Exercise instructions » Return each entry below exactly. Skip the images.

Material for this exercise »
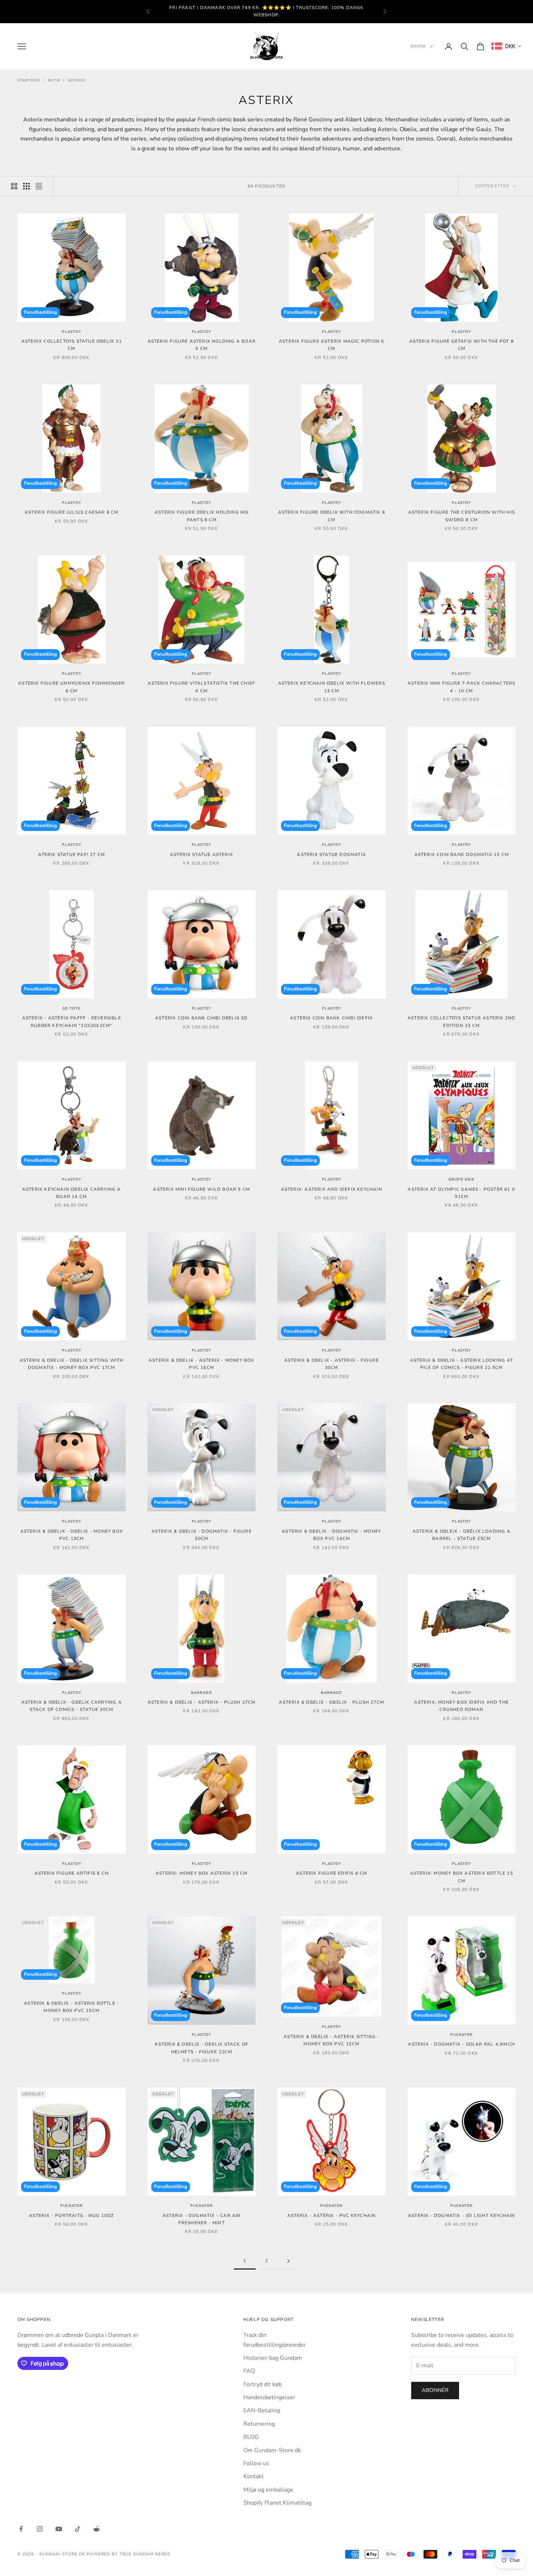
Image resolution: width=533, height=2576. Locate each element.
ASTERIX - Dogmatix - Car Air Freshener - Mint (201, 2219)
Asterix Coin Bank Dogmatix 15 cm (461, 854)
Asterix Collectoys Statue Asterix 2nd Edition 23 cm (461, 1021)
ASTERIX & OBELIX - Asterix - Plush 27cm (202, 1702)
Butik (54, 80)
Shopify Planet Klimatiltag (277, 2503)
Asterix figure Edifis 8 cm (331, 1873)
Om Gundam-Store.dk (272, 2450)
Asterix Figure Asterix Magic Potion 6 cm (331, 344)
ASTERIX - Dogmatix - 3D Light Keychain (461, 2215)
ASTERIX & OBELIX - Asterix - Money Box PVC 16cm (202, 1363)
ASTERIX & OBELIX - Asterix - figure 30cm (331, 1363)
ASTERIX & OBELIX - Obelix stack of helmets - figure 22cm (201, 2047)
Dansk (418, 46)
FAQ (249, 2371)
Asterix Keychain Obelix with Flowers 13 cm (331, 686)
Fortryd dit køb (262, 2384)
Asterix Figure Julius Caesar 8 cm (72, 512)
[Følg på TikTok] (77, 2529)
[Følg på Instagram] (40, 2529)
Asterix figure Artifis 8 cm (71, 1873)
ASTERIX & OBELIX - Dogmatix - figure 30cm (202, 1534)
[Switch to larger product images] (14, 186)
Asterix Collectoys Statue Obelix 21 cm (71, 344)
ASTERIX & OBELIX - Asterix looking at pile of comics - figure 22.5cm (461, 1363)
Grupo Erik (461, 1179)
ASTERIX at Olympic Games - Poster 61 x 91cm (461, 1192)
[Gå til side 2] (288, 2261)
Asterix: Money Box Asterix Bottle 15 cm (461, 1876)
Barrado (201, 1692)
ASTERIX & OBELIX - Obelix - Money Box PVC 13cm (71, 1534)
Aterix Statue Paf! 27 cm (71, 854)
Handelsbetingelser (269, 2397)
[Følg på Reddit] (96, 2529)
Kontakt (253, 2476)
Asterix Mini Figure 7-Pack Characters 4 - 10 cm (461, 686)
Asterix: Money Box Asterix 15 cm (201, 1873)
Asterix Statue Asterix (201, 854)
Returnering (259, 2424)
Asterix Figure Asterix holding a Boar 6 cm (202, 344)
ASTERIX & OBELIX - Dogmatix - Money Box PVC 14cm (331, 1534)
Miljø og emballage (268, 2490)
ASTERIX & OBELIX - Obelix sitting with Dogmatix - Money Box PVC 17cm (72, 1363)
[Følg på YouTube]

Answer to the exercise »
Image resolution: width=533, height=2576. Locate each element.
ASTERIX - Dogmatix - Car Air Freshener - Mint (201, 2219)
Asterix Coin Bank Dogmatix 15 cm (461, 854)
Asterix Collectoys Statue Asterix 2nd Edition 23 cm (461, 1021)
ASTERIX & OBELIX - Asterix - Plush 27cm (202, 1702)
Butik (54, 80)
Shopify Planet Klimatiltag (277, 2503)
Asterix figure Edifis 8 cm (331, 1873)
Om Gundam-Store.dk (272, 2450)
Asterix Figure Asterix Magic Potion 6 cm (331, 344)
ASTERIX - Dogmatix - 3D Light Keychain (461, 2215)
ASTERIX & OBELIX - Asterix - Money Box PVC 16cm (202, 1363)
ASTERIX & OBELIX - Asterix - figure 30cm (331, 1363)
ASTERIX & OBELIX - Obelix stack of helmets - figure 22cm (201, 2047)
Dansk (418, 46)
FAQ (249, 2371)
Asterix Keychain Obelix with Flowers 13 cm (331, 686)
Fortryd dit køb (262, 2384)
Asterix Figure Julius Caesar 8 cm (72, 512)
[Følg på TikTok] (77, 2529)
[Følg på Instagram] (40, 2529)
Asterix figure Artifis 8 cm (71, 1873)
ASTERIX & OBELIX - Dogmatix - figure 30cm (202, 1534)
[Switch to larger product images] (14, 186)
Asterix Collectoys Statue Obelix 21 cm (71, 344)
ASTERIX & OBELIX - Asterix looking at pile of comics - figure 22.5cm (461, 1363)
Grupo Erik (461, 1179)
ASTERIX at Olympic Games - Poster 61 x 91cm (461, 1192)
[Gå til side 2] (288, 2261)
Asterix: Money Box Asterix Bottle 15 cm (461, 1876)
Barrado (201, 1692)
ASTERIX & OBELIX - Obelix - Money Box PVC 13cm (71, 1534)
Aterix Statue Paf! 27 cm (71, 854)
Handelsbetingelser (269, 2397)
[Følg på Reddit] (96, 2529)
Kontakt (253, 2476)
Asterix Mini Figure 7-Pack Characters 4 - 10 cm (461, 686)
Asterix: Money Box Asterix 15 cm (201, 1873)
Asterix Statue Asterix (201, 854)
Returnering (259, 2424)
Asterix Figure Asterix holding a Boar 6 cm (202, 344)
ASTERIX & OBELIX - Dogmatix - Money Box PVC 14cm (331, 1534)
Miljø og emballage (268, 2490)
ASTERIX & OBELIX - Obelix sitting with Dogmatix - Money Box PVC 17cm (72, 1363)
[Følg på YouTube]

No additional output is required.